The Associated Press
Chris Keane / REUTERS
SEATTLE – As his career has progressed, Seattle’s Richard Sherman has become more adept at shadowing a specific wide receiver instead of concentrating on covering one side of the field.
He may have quite the challenge coming up Sunday: Atlanta’s Julio Jones, just two weeks removed from racking up 300 yards receiving against Carolina.
”I watch the wide receiver play in Julio, he’s one the very greatest football minds at his position. He has a real understanding of the game, the coverage, the leverage and that was one of the things when I first met Sherm,” said Atlanta head coach and former Seattle defensive coordinator Dan Quinn. ”I was so impressed with his football knowledge growing stronger through the years. That’ll be a classic matchup that we’re looking forward to being a part of.”
Yes, even the coaches are excited to see how this one plays out.
While it’s not certain Sherman will match up on Jones exclusively, there have been plenty of assumptions this week that that will be the case. And should they face off, there won’t be any acrimony. Jones and Sherman have become friends off the field after meeting at the Pro Bowl.

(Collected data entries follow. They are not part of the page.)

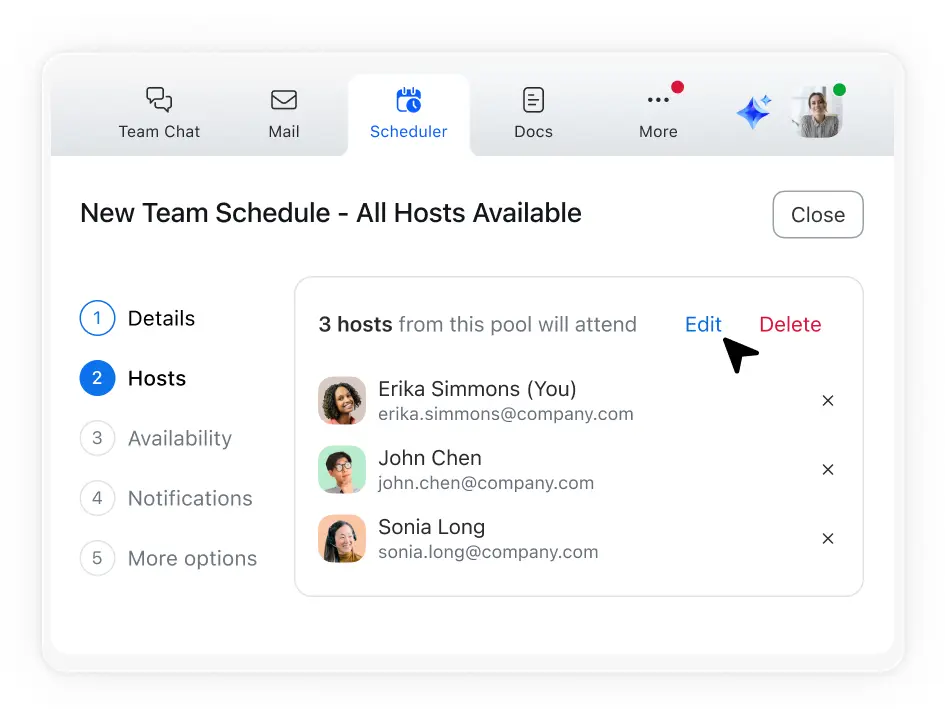Select the Scheduler calendar icon
The height and width of the screenshot is (709, 945).
(408, 99)
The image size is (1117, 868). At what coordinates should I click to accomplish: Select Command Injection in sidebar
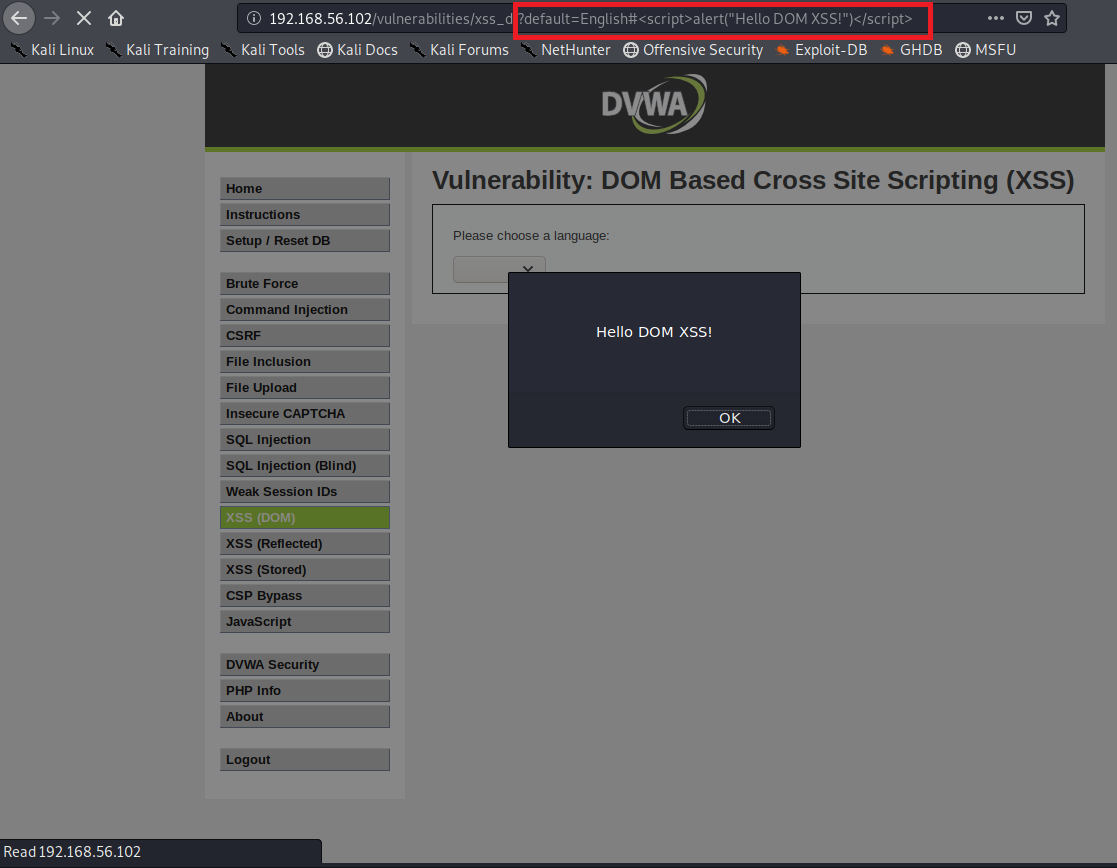click(x=304, y=310)
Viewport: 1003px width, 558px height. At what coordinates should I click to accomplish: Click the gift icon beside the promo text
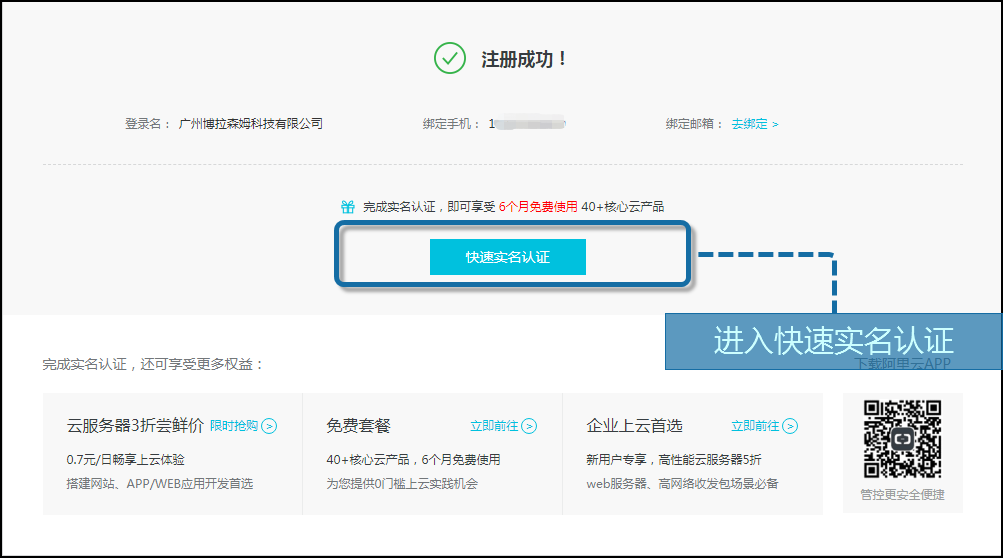point(348,207)
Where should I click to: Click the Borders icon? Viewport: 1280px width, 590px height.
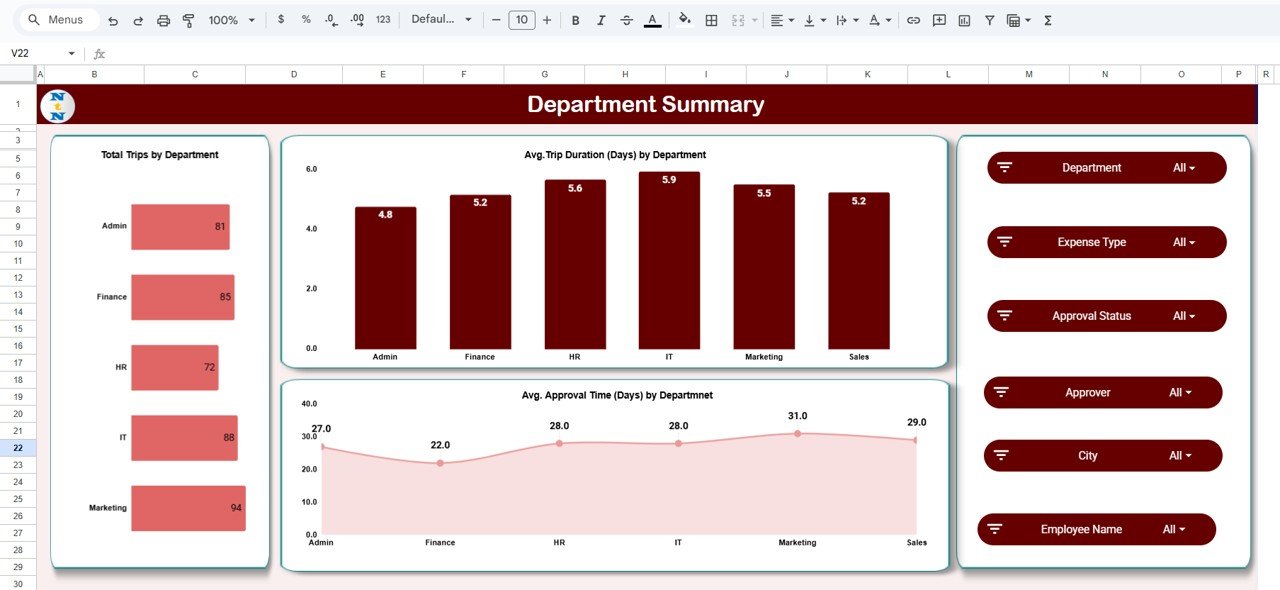(x=711, y=20)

”He’s a fascinating dude,” Sherman said.
Once criticized for only playing left cornerback, Sherman has taken on more responsibility for following the opponent’s top wide receiver in recent seasons. Among those he’s chased around are Dez Bryant, Antonio Brown, Torrey Smith, A.J. Green and two weeks ago, Brandon Marshall.
Marshall got the better of Sherman in the first half of the Week 4 meeting between the Jets and Seahawks. But Sherman came out on top, with Seattle winning 27-17 and Sherman having his first two-interception game since the 2014 season.
Jones said he doesn’t know what to expect from the Seahawks.
”If that’s what they think is going to slow me down or give them the best chance at being successful, that’s what they’re going to do. I’m not their coach to decide that. It’s whatever they do,” Jones said. ”I’m not calling anyone out or anything; nor am I going to shy away from competition. I’m definitely going to compete every play, it doesn’t matter who’s guarding me.”
Two weeks ago, Jones posted one of the best games ever by an NFL receiver. He finished with 12 catches for exactly 300 yards in the win over Carolina, becoming the sixth player to have 300 or more yards receiving in a game. Jones averaged an astounding 25 yards per reception.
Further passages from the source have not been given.